A block of data:
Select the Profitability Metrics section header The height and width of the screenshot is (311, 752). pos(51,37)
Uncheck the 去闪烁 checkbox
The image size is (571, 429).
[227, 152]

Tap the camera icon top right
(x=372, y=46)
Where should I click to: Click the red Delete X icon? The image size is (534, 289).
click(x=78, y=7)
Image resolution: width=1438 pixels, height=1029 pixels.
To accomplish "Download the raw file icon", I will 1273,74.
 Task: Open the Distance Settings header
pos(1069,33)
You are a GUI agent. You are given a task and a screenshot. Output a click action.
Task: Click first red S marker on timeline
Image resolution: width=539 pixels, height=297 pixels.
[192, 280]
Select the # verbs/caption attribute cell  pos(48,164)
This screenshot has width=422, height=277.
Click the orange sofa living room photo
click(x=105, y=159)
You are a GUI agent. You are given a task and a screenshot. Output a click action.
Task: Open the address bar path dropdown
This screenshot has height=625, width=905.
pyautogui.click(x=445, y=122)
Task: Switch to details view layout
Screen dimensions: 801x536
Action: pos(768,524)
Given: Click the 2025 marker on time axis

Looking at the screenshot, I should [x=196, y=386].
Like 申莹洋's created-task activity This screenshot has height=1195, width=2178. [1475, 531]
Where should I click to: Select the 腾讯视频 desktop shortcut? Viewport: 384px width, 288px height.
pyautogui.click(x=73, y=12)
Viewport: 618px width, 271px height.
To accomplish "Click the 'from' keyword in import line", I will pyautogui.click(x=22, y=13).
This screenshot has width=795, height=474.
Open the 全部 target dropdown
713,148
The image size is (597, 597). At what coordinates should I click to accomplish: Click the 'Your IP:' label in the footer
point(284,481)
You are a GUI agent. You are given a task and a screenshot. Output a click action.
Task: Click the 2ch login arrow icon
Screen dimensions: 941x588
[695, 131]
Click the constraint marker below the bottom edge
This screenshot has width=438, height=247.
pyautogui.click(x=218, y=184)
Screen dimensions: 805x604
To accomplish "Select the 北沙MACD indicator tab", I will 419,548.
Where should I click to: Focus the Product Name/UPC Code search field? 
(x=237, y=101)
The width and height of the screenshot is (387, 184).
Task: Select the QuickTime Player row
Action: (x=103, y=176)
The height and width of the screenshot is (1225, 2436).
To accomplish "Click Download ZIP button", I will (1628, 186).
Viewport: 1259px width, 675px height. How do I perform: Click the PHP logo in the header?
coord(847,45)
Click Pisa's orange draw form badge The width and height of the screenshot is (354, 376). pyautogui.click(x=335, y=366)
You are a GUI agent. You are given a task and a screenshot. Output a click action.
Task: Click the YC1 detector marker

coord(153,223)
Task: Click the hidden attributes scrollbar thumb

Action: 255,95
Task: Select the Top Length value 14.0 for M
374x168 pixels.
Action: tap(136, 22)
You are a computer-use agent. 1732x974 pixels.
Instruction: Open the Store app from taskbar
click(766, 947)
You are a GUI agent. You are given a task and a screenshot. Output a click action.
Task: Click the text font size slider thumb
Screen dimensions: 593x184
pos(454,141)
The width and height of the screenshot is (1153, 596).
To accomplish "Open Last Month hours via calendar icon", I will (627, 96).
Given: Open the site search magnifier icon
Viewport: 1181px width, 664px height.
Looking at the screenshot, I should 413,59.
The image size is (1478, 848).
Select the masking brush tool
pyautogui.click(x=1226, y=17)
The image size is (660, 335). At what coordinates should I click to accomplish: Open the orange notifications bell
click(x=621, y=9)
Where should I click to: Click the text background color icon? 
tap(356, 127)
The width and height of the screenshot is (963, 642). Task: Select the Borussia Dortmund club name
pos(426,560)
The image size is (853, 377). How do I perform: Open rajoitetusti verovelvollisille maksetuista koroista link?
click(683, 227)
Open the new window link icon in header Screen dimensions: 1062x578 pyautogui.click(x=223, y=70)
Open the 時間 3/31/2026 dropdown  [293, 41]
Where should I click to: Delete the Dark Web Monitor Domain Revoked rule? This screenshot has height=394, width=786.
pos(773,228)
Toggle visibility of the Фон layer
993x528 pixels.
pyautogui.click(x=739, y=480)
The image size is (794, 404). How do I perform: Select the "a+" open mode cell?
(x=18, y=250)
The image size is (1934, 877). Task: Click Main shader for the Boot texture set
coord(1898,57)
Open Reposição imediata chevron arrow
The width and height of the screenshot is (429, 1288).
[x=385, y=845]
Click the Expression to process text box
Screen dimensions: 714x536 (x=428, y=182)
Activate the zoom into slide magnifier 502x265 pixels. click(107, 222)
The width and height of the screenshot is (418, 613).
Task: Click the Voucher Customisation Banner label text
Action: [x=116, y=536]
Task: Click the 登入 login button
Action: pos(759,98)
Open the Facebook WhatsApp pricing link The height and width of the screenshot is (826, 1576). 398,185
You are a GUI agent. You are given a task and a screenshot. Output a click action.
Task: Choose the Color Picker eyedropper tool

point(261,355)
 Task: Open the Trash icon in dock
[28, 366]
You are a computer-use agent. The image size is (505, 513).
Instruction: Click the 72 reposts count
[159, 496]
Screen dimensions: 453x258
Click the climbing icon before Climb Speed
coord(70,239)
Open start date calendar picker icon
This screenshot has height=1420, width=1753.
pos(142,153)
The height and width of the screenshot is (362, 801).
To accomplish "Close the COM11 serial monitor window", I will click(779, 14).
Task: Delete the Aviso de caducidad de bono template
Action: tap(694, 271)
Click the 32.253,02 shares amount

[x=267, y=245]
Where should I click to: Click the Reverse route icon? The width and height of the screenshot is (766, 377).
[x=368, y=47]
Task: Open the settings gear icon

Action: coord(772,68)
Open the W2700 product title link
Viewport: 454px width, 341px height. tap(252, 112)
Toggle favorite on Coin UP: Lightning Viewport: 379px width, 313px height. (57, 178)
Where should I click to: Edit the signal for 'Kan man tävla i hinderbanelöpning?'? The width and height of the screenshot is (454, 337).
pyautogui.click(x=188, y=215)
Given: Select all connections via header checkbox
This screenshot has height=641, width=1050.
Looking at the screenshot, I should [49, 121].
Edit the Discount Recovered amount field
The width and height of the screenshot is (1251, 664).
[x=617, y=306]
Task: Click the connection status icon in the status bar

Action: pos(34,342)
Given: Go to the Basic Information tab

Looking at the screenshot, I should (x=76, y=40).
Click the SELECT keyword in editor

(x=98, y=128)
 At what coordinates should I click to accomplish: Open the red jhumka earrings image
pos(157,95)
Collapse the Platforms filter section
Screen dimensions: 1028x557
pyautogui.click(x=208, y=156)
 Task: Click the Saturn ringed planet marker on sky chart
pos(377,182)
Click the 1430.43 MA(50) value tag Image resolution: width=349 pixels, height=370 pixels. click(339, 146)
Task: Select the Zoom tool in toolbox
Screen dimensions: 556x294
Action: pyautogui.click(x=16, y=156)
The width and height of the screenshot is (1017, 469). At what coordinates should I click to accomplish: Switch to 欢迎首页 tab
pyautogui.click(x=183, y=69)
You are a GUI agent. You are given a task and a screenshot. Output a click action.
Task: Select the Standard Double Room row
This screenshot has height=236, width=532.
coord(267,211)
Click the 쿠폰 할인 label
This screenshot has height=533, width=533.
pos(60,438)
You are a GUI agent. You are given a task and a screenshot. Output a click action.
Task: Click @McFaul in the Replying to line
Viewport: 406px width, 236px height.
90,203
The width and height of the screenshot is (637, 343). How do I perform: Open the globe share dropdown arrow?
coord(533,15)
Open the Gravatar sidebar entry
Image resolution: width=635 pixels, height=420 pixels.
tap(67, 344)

- _Task goal_
Find each line in the block of data above that contains the word "Where", and copy those lines.

- _Response to this task_
Where should I click to: Click the red Delete X icon? The image size is (534, 289).
Where should I click to: Select the 腾讯视频 desktop shortcut? Viewport: 384px width, 288px height.
Where should I click to: Focus the Product Name/UPC Code search field? 
Where should I click to: Click the text background color icon? 
Where should I click to: Delete the Dark Web Monitor Domain Revoked rule? This screenshot has height=394, width=786.
Where should I click to: Click the Reverse route icon? The width and height of the screenshot is (766, 377).
Where should I click to: Edit the signal for 'Kan man tävla i hinderbanelöpning?'? The width and height of the screenshot is (454, 337).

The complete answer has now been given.